**Task description**
When you reach the line containing "Task: Click user", begin reproducing the material exactly, stop after the line containing "Task: Select the 11% radio button", and leave out any pictures along the way.

**Records to process**
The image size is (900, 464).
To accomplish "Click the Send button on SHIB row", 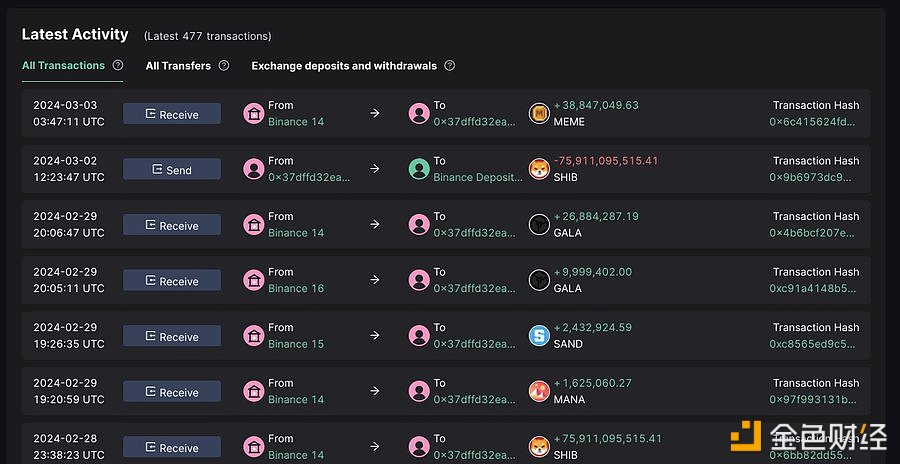I will tap(172, 169).
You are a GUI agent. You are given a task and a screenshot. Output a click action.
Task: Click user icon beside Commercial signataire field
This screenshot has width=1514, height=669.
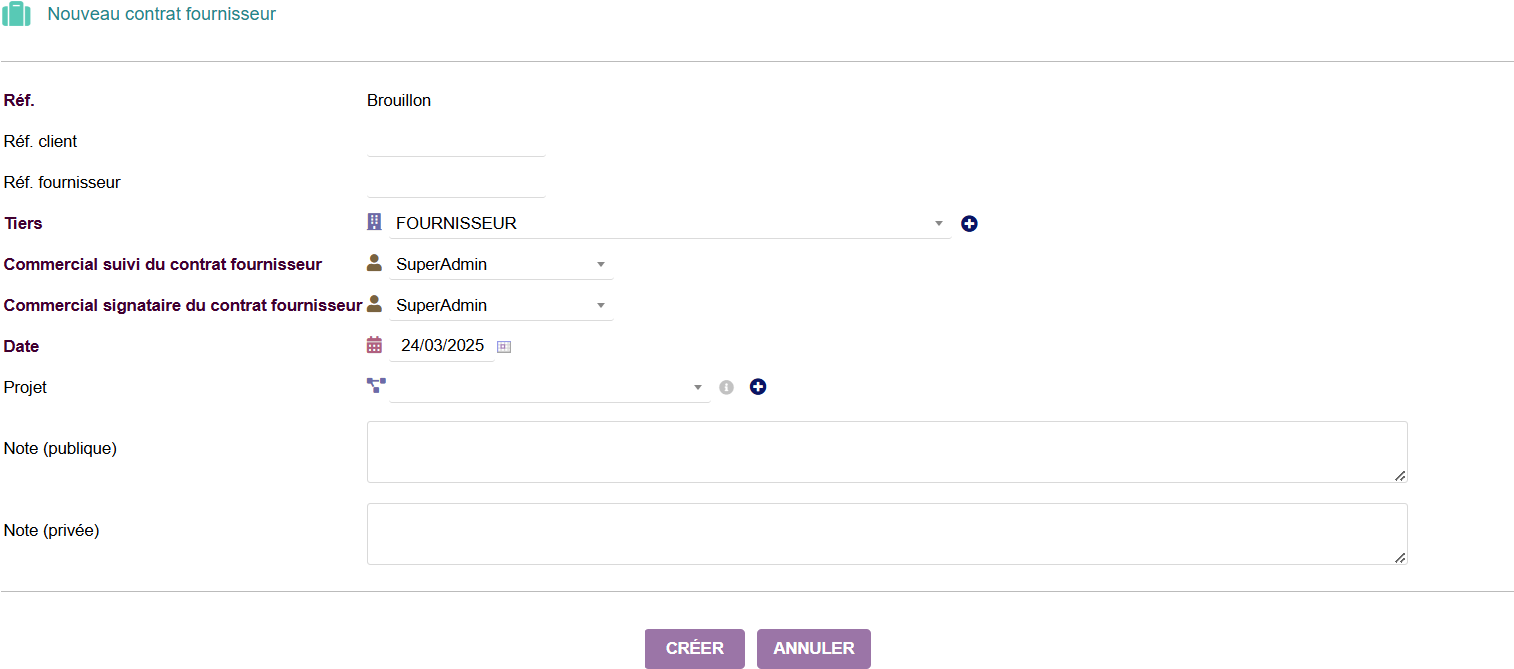375,304
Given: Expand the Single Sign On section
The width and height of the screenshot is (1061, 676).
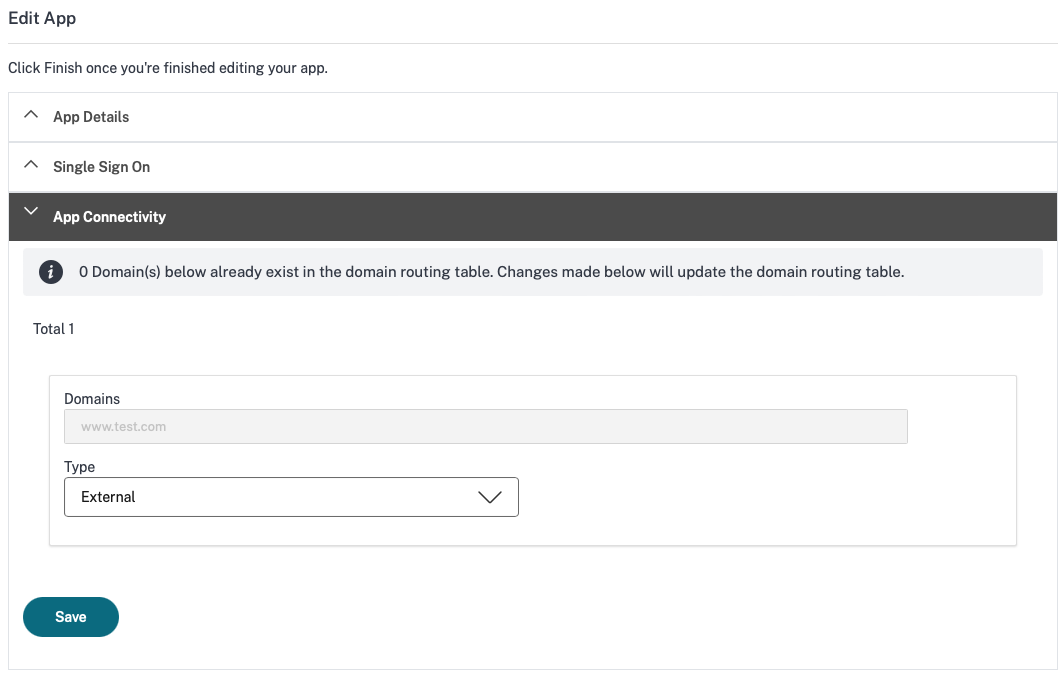Looking at the screenshot, I should (101, 167).
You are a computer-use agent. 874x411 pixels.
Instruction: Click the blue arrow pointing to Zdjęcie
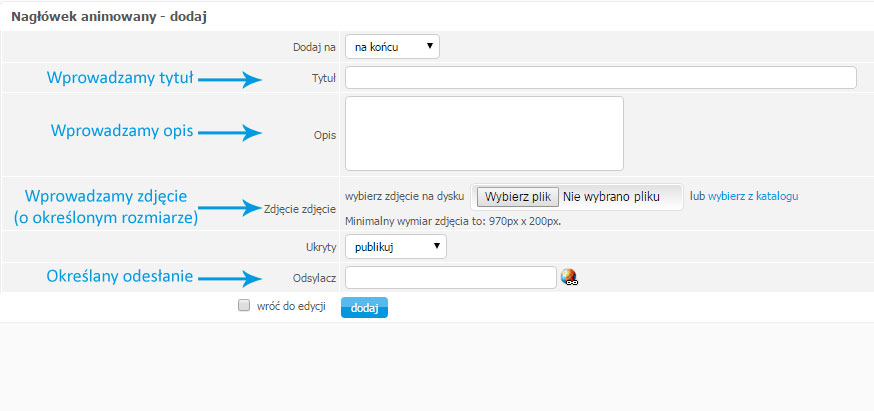(x=230, y=208)
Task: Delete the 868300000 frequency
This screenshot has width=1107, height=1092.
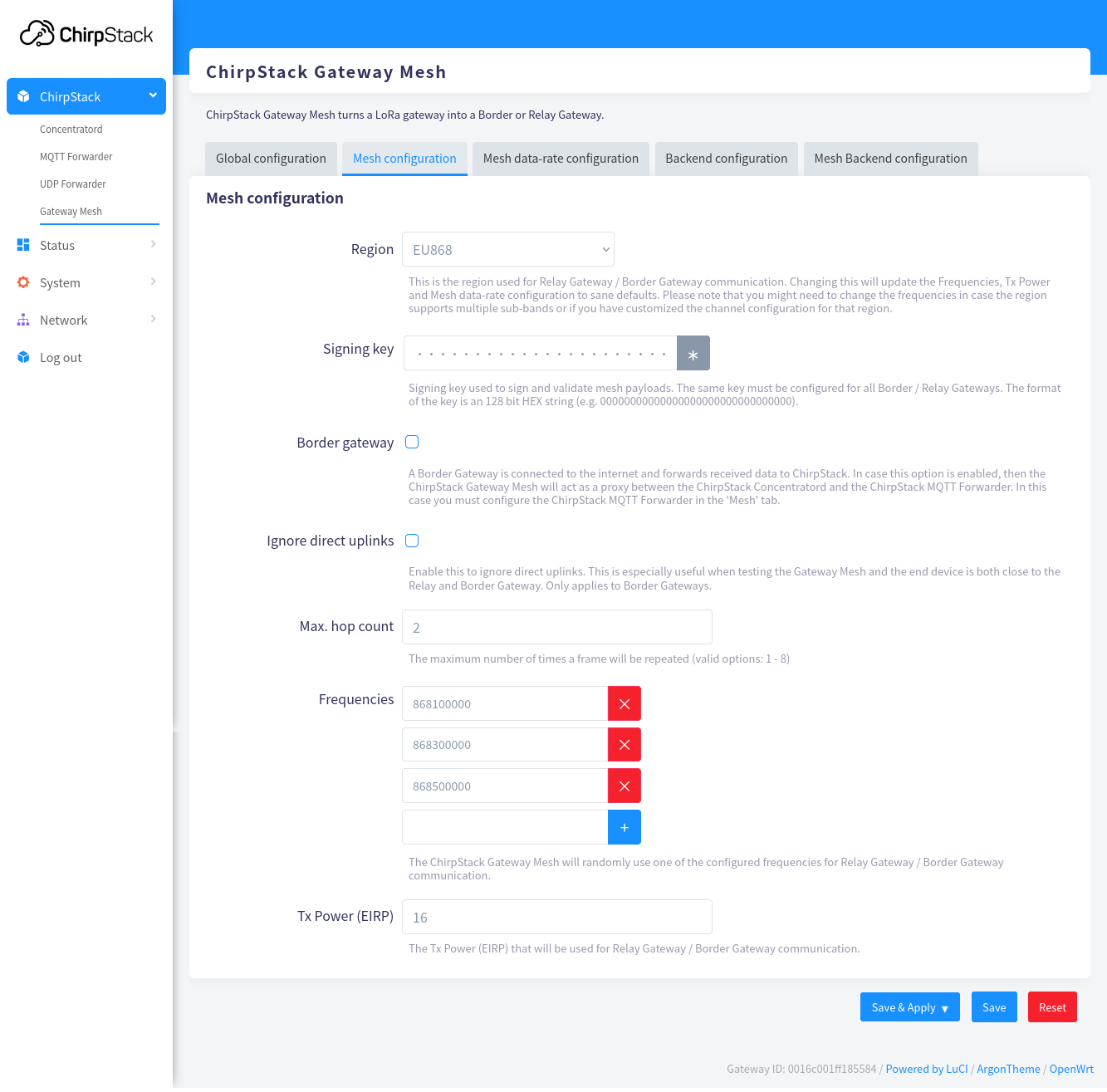Action: (624, 745)
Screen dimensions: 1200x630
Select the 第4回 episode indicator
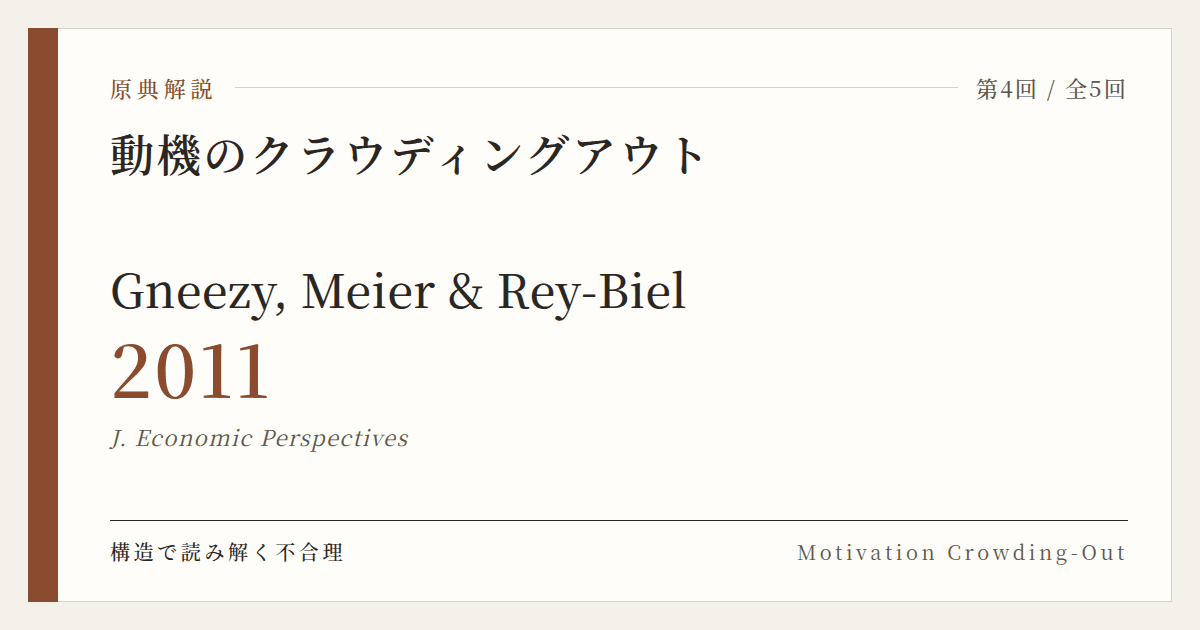(x=1006, y=89)
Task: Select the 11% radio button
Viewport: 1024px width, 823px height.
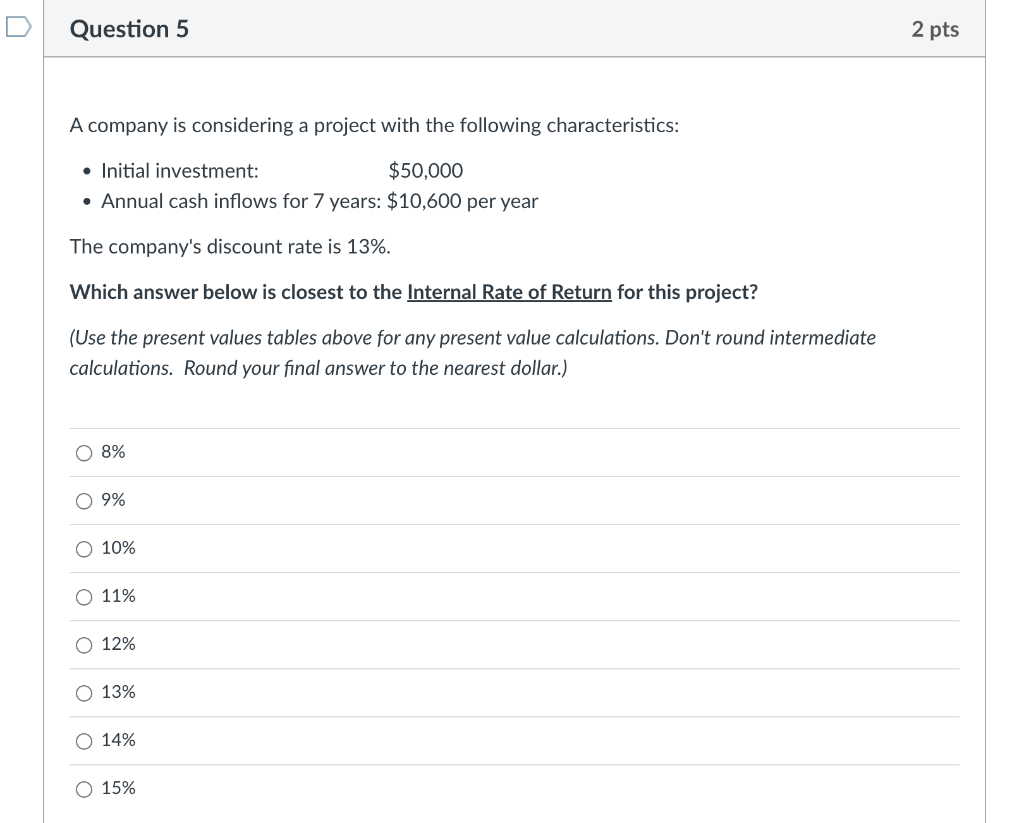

**Result of this exercise**
Task: Click user icon beside Commercial signataire field
This screenshot has width=1514, height=669.
375,304
Given: Expand the Single Sign On section
The width and height of the screenshot is (1061, 676).
Looking at the screenshot, I should (101, 167).
You are a computer-use agent. 874x411 pixels.
Instruction: Click the blue arrow pointing to Zdjęcie
(x=230, y=208)
Task: Delete the 868300000 frequency
This screenshot has width=1107, height=1092.
Action: (624, 745)
Screen dimensions: 1200x630
Select the 第4回 episode indicator
(x=1006, y=89)
Task: Select the 11% radio button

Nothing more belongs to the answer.